:: TEXT EXCERPT ::

Introduction

Sepsis, defined as life-threatening organ dysfunction arising from a dysregulated host response to infection, continues to be a significant cause of pediatric intensive care unit (PICU) admissions worldwide [1–3]. Although the evolution of pediatric sepsis bundles and best-practice guidelines, partly informed by the Surviving Sepsis Campaign, has led to improvements in recognition and management, mortality and long-term morbidity remain alarmingly high, particularly in resource-limited settings [4,5].

Early identification of high-risk pediatric patients is critical, allowing for prompt, targeted interventions to improve outcomes. Although blood culture is considered the gold standard for the diagnosis of sepsis, its efficacy is constrained by suboptimal sensitivity and prolonged turnaround times [6,7]. Various biomarkers, including C-reactive protein (CRP), lactate, and procalcitonin (PCT) have been explored for their prognostic utility [8]. Lactate is frequently used as a measure of tissue hypoperfusion; however, its levels can be confounded by factors such as liver dysfunction, anemia, seizures, or certain medications, potentially reducing its specificity for sepsis-related risk stratification [9,10]. These limitations have shifted attention toward procalcitonin, a peptide precursor of calcitonin released in response to bacterial infections and often correlates with infection severity.

Recent adult studies suggest that changes in PCT levels over time, termed PCT clearance, can offer better prognostic insights than a single PCT measurement alone. Persistently elevated or slowly declining PCT might indicate inadequate source control, ongoing infection, or a robust inflammatory response, all of which could correlate with worse outcomes [11–14]. Despite growing evidence in adults, there is a paucity of data regarding PCT clearance in pediatric populations with sepsis and septic shock.

To address this gap, we conducted a retrospective cohort study in children admitted with severe sepsis and septic shock to assess the relationship between PCT clearance and mortality. We hypothesized that slower PCT clearance within the first 24–48 hours would be associated with a higher risk of mortality.

:::

ACTIVITY: From the introduction on pediatric sepsis, quote the passage from "Recent adult studies" to "and septic shock.". The data here has no connection to the sepsis text.

:: DATA UNDER STUDY ::

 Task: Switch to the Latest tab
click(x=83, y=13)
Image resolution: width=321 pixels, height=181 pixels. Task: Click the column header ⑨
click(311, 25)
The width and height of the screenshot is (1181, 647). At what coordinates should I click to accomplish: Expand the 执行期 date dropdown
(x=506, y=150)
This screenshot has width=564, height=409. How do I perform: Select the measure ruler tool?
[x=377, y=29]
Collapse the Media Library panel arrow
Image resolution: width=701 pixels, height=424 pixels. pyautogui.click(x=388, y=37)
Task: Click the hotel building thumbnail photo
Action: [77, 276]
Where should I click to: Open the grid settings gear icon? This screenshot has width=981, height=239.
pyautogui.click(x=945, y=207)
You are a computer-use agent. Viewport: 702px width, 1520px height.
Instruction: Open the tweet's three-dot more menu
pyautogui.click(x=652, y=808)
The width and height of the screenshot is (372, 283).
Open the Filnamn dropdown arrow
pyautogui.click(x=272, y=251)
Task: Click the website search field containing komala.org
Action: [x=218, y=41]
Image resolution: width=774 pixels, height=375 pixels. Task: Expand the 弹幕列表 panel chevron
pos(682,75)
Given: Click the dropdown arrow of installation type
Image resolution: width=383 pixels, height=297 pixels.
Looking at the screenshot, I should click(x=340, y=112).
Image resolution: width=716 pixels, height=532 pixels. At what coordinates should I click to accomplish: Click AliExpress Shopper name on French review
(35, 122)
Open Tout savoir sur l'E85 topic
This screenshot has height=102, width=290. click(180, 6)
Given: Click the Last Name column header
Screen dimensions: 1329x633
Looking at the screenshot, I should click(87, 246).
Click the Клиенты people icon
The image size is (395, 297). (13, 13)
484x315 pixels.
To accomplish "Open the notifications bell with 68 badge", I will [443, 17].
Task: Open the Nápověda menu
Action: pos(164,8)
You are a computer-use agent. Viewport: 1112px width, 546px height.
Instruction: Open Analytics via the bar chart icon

:::

WRITTEN RESPONSE:
Recent adult studies suggest that changes in PCT levels over time, termed PCT clearance, can offer better prognostic insights than a single PCT measurement alone. Persistently elevated or slowly declining PCT might indicate inadequate source control, ongoing infection, or a robust inflammatory response, all of which could correlate with worse outcomes [11–14]. Despite growing evidence in adults, there is a paucity of data regarding PCT clearance in pediatric populations with sepsis and septic shock.